Today we have a problem. It seems to me that we nullify the power of the concept when we use it to describe job-seeking. In other words, within the context of the neo-liberal university, we find ourselves desperately attempting to maintain the privileges that we once had within academia. The future of the PhD degree in Cultural Studies, for example, is not so bright. As a result, many students are wondering if the degree is worth taking in the first place. Fewer scholarships and funding packages are available for students and, as a result, more students are looking for work alongside the university. Finally, there are fewer tenure track positions and we are witnessing the adjunct-ification of the country. Is it not, therefore, in the interests of the neo-liberal university, to talk about the value of the para-academic job-market?
We nullify the power of the concept when we use it to describe the jobs that are available to those who are rapidly being rejecting from the neoliberal university; there is nothing inherently parasitic about finding work in a non-governmental organization after graduate school, or about volunteering at an art gallery once we lose tenure. It seems to me that we are now deeply within intuitionistic logic. What the concept ought to have given us was a tactical opportunity for movement toward a more classical (and thus revolutionary) logic. At this point I would direct you to my latest hyper-transcription of a lecture from Alain Badiou here. In that hyper-transcription I gave detail to the concept of classical versus intuitionistic logic, and I provided some examples of how they guide our revolutionary thinking. Here, in place of that, I will simply spend a moment discussing why para-academia, as a concept, now encourages accommodation with the current world rather than continuing to offer us a strategic movement toward a new world.

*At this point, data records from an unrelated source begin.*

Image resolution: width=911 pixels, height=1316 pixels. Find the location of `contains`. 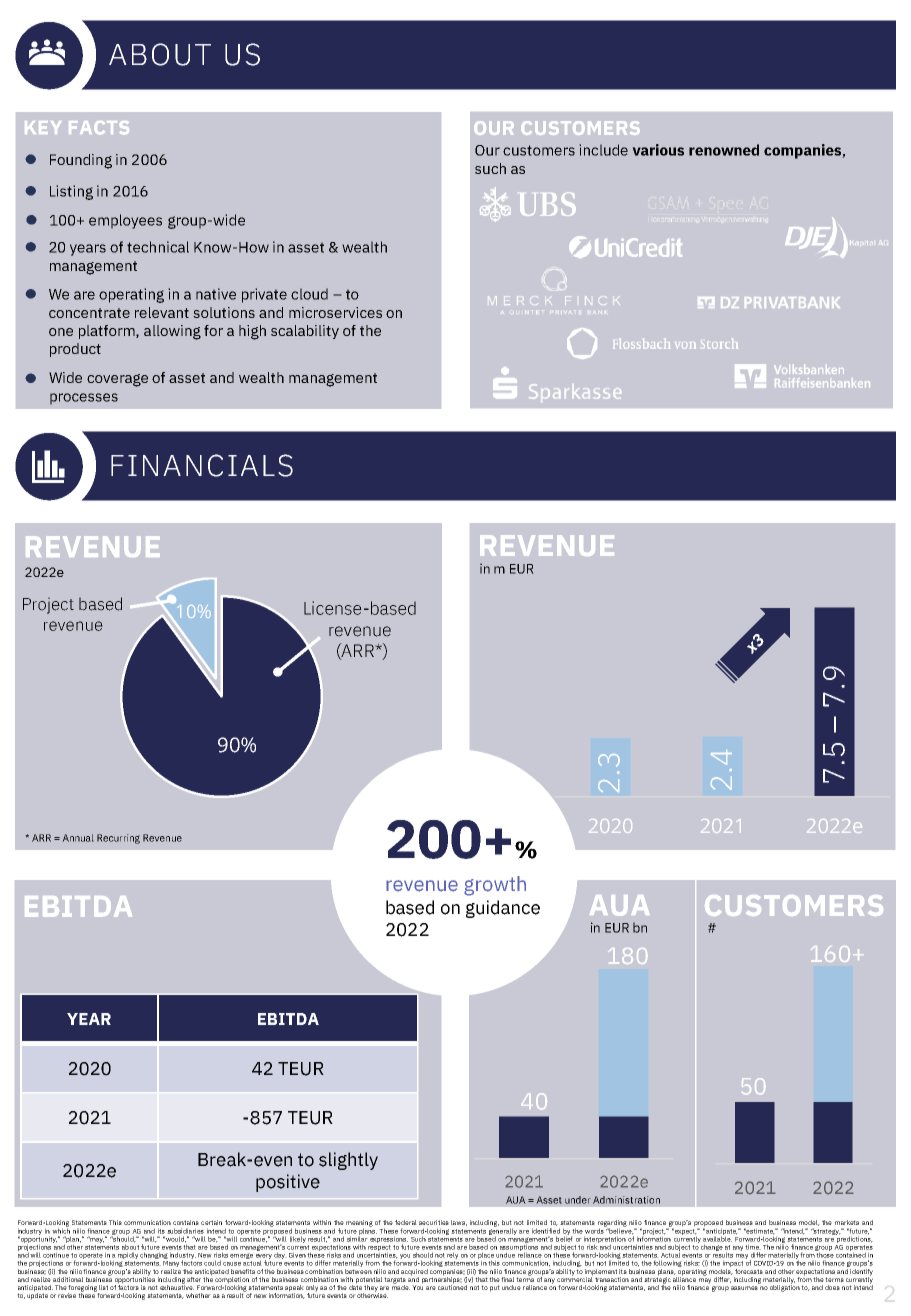

contains is located at coordinates (186, 1222).
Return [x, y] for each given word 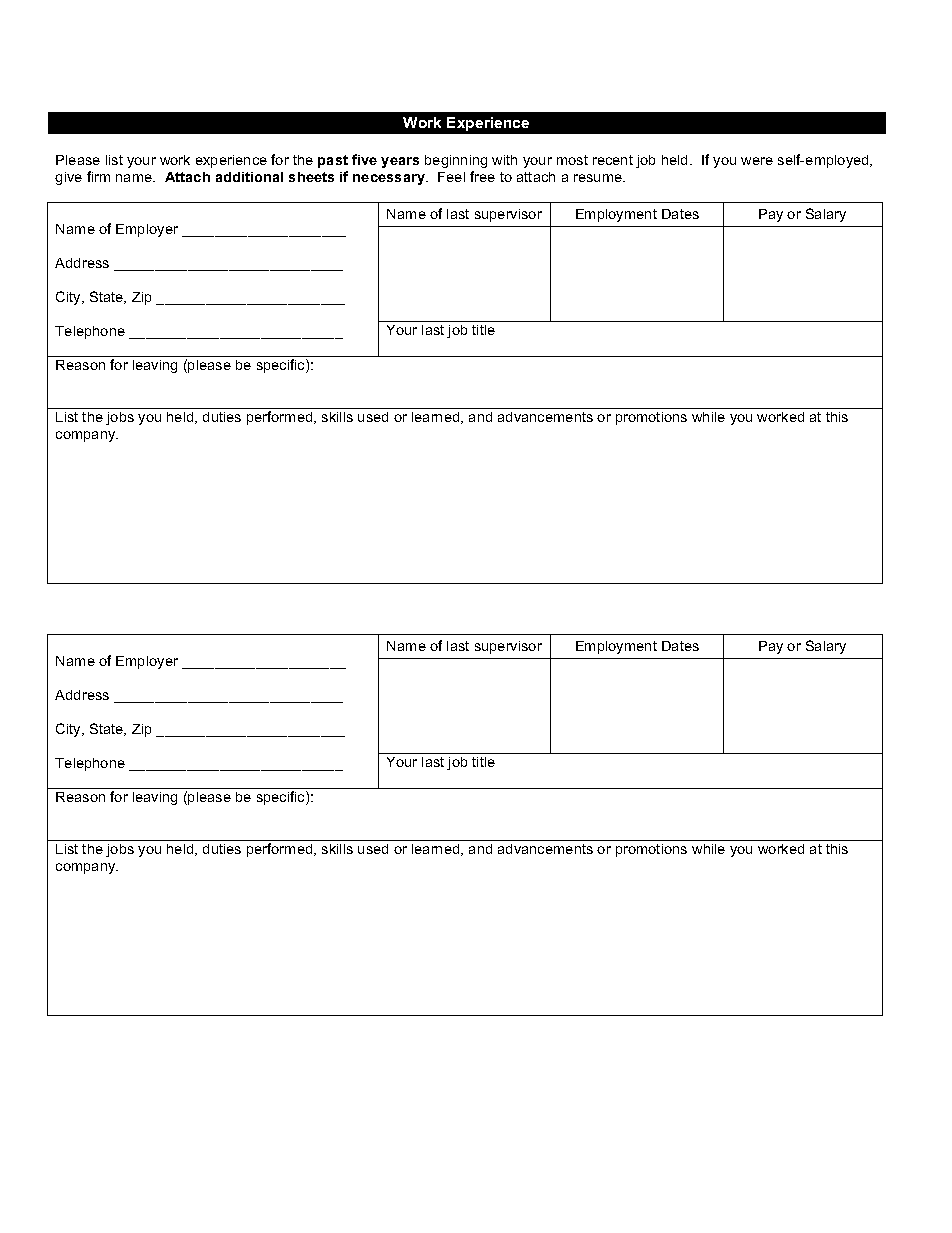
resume [599, 178]
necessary [390, 179]
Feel [451, 177]
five [364, 159]
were [757, 161]
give [68, 178]
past [333, 161]
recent [613, 160]
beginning [456, 161]
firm [98, 176]
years [400, 162]
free [482, 176]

My working claim is that “para-academia” has moved from being a conceptual point toward being a mere intuitionistic concept. A “conceptual point” operates in such a way that it invites its audience to think the possibility of a new world. That is, to think the possibility that not only the world of the university, or the world of neo-liberalism, or, more precisely, the neo-liberal university, is possible. More importantly, a “conceptual point” operates so that one is forced to make a decision between this world and that world. This is what I mean when I say that the revolutionary concept – the conceptual point – proceeds on the basis of classical logic. It is not enough to simply accommodate the university by encouraging hopeless students and professors to seek supplemental employment outside of the university – one must operate in such a way that our concepts move us toward new conceptual points, toward new revolutionary decisions. We need to arrive at the point at which this world, the one we are currently living within, is no longer good enough – and a new world is constructed in its place. When the neoliberal university begins to crumble, when students and professors alike begin to suffer – we can take the easy road. The easy road implies that we pick up a few dollars outside of the university so that we can remain inside the university. This is intuitionistic logic, the logic of the world as it currently exists, insofar as the decision that we are making is not one of either this world or a new world but rather both that world and this world.

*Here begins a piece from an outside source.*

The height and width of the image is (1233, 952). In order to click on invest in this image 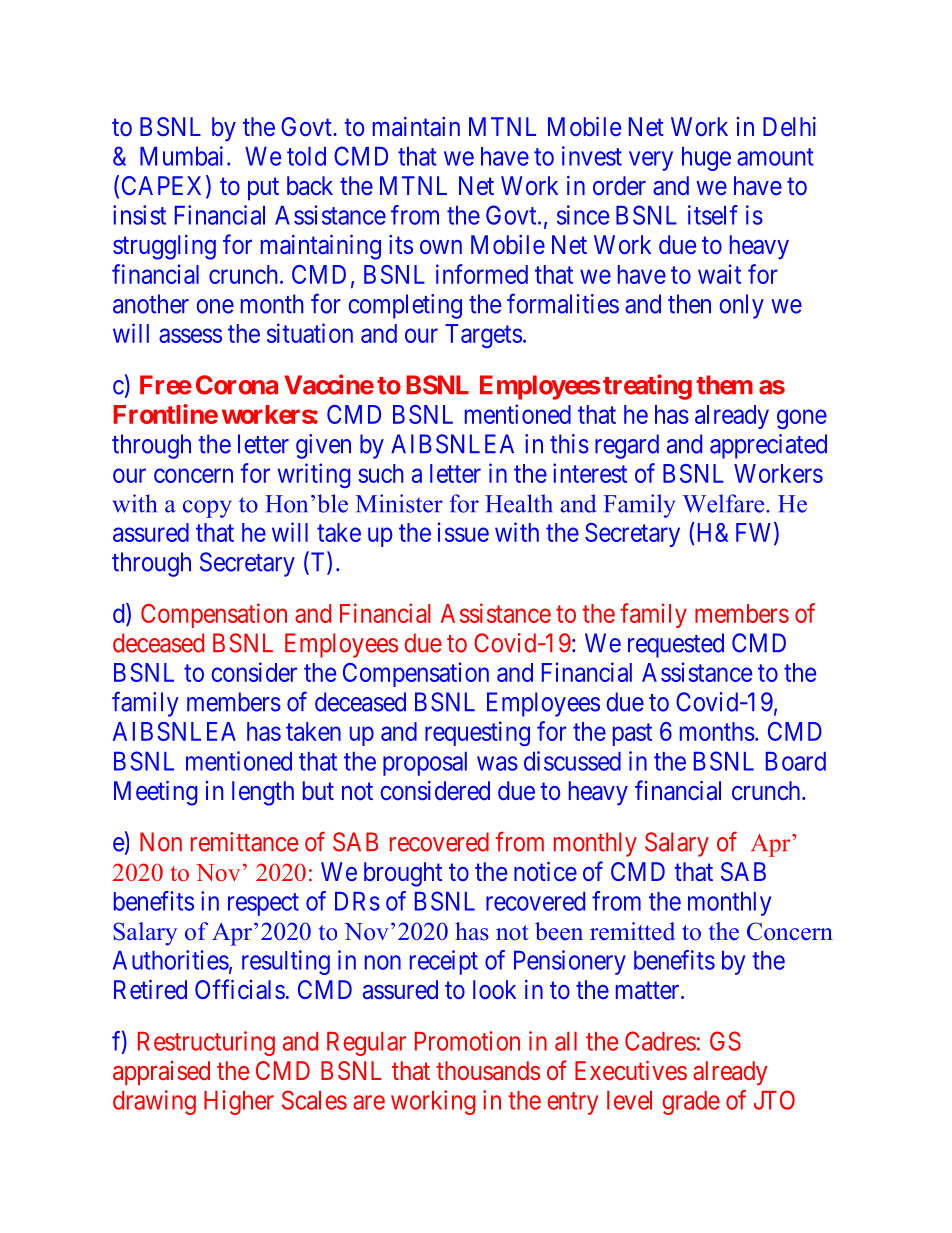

The history of the concept of para-academia has been such that it has moved from its radical conceptual point toward being merely a concept of intuitionistic logic. Para-academia, as a concept, encourages compromises with the neo-liberal university rather than revolutionary points against it; and this, truth be told, is because the concept itself has been compromised.
Para-academia, as a concept, once opened up a space for desire outside of the university. This was its crucial first phase. This was its conceptual point, and its tactical advantage. Today it opens up a space for the university. That is, para-academia as a concept operates so that the neo-liberal university, and all of its failures, can keep its students around a little while longer. That space outside of the university that we once needed, is now, paradoxically, the space that the university needs us to have.